Stated task A: Print the lines of the entries between the line holding "Viewport: 1122px width, 617px height." and the line holding "click(393, 727)", inclusive, exactly as they appear.

Text excerpt:
* BEGIN *

# The Unapologetic Mathematician

## The Existence Theorem for Limits

Of course, though we’ve defined limits, we don’t know in general whether or not they exist. Specific limits in specific categories have been handled in an ad hoc manner. We show that the Cartesian product is a product in $\mathbf{Set}$, or that there is a subset which equalizes a pair of morphisms, but we have been doing this all by hand and there are so many different kinds of limits that it’s impossible to handle them all like this. Luckily, we can build complicated limits out of simpler ones in many cases.

In fact, we’ve already seen this: we built pullbacks from products and equalizers. Actually we explicitly built pushouts from coproducts and coequalizers, but the pullback construction is just the dual. Anyhow, that construction shows the general idea. If a category $\mathcal{C}$ has finite products and equalizers of pairs then it has limits for all functors from finite categories $\mathcal{J}$. If it has all products (indexed by arbitrary sets) as well as pairwise equalizers then it is complete. Conversely, since products and equalizers are examples of limits completeness of a category implies their existence. That is, once we have these kinds of limits all the others come for free.

* END *

Stated task B: Output the part of the passage on limits between "Of course, though" and "in many cases.", inclusive, with no changes.

Material:
* BEGIN *

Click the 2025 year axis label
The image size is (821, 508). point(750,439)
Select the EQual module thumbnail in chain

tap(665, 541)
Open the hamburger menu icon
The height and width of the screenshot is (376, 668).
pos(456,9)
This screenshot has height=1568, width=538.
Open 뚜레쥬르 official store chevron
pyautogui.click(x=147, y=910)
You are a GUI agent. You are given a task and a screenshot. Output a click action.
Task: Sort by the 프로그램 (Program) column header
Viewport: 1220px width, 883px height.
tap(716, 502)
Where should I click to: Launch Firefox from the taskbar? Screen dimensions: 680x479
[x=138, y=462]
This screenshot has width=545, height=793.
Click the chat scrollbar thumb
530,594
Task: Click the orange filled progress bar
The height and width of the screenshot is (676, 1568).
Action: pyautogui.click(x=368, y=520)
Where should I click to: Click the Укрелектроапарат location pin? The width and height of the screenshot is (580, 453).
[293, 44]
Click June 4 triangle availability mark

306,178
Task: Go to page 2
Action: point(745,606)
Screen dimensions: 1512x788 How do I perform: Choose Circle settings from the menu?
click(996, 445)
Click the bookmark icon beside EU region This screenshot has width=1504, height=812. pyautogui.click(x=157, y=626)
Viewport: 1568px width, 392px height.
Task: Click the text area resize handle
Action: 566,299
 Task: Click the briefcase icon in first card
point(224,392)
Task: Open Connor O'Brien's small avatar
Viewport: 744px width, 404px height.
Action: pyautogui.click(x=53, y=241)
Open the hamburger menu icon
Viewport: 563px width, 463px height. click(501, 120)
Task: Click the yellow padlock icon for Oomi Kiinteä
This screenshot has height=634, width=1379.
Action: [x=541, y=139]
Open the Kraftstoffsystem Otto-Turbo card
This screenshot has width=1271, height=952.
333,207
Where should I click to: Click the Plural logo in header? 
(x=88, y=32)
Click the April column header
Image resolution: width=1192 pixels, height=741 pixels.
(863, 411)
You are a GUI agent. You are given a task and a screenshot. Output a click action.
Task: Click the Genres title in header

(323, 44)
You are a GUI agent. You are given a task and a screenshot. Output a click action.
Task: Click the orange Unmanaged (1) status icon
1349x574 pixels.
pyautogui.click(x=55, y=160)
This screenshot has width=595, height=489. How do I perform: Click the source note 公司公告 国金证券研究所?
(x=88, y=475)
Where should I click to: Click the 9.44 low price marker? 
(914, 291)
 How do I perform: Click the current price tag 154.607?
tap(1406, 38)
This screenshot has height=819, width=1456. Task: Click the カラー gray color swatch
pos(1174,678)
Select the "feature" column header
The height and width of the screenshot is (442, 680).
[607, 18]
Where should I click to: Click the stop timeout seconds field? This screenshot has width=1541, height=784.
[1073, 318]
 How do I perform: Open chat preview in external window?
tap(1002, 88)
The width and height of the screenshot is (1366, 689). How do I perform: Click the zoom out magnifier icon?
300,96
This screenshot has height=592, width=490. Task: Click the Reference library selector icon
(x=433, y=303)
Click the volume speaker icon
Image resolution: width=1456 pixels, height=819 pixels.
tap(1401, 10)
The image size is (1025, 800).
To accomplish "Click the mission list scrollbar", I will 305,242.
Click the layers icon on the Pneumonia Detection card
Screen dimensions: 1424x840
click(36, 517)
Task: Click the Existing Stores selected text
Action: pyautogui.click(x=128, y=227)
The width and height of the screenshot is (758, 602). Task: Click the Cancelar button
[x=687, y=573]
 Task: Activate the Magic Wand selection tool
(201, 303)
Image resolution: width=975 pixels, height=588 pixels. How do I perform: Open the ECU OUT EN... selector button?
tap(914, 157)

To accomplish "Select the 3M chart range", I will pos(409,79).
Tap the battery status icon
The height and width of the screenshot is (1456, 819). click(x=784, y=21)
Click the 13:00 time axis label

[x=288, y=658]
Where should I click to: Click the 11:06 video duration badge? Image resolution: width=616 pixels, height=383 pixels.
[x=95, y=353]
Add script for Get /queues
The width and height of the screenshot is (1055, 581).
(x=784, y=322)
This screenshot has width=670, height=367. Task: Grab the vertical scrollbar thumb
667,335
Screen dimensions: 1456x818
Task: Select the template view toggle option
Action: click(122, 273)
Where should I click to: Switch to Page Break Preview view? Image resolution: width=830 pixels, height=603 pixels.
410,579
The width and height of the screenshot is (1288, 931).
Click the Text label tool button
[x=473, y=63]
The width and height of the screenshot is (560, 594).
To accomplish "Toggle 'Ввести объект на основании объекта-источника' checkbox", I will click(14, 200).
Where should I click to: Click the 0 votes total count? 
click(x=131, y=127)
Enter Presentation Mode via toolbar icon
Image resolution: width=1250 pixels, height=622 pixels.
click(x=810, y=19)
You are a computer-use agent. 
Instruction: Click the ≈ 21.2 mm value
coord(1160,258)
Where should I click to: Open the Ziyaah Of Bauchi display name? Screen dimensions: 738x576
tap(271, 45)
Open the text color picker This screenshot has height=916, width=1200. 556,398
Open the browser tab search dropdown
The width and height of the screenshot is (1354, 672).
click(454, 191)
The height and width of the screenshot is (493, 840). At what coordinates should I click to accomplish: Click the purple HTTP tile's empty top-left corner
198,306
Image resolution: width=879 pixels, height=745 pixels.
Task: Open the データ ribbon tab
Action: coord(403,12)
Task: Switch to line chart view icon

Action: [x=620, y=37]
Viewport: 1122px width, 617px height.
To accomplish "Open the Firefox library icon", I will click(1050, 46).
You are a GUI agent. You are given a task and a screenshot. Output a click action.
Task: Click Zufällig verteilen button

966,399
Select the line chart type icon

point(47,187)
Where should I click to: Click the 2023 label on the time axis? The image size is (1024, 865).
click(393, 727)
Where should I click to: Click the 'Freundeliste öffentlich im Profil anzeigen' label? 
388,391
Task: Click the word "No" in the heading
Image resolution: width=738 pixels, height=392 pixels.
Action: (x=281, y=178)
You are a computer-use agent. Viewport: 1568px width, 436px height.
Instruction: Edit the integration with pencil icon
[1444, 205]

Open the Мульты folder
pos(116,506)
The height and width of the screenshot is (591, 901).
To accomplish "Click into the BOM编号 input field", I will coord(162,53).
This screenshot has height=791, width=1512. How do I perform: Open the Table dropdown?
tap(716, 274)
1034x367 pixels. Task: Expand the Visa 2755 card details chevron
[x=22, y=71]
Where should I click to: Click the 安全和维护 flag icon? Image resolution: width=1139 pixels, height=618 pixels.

* END *

Correct result A:
Viewport: 1122px width, 617px height.
To accomplish "Open the Firefox library icon", I will click(1050, 46).
You are a GUI agent. You are given a task and a screenshot. Output a click action.
Task: Click Zufällig verteilen button

966,399
Select the line chart type icon

point(47,187)
Where should I click to: Click the 2023 label on the time axis? The image size is (1024, 865).
click(393, 727)

Correct result B:
Of course, though we’ve defined limits, we don’t know in general whether or not they exist. Specific limits in specific categories have been handled in an ad hoc manner. We show that the Cartesian product is a product in $\mathbf{Set}$, or that there is a subset which equalizes a pair of morphisms, but we have been doing this all by hand and there are so many different kinds of limits that it’s impossible to handle them all like this. Luckily, we can build complicated limits out of simpler ones in many cases.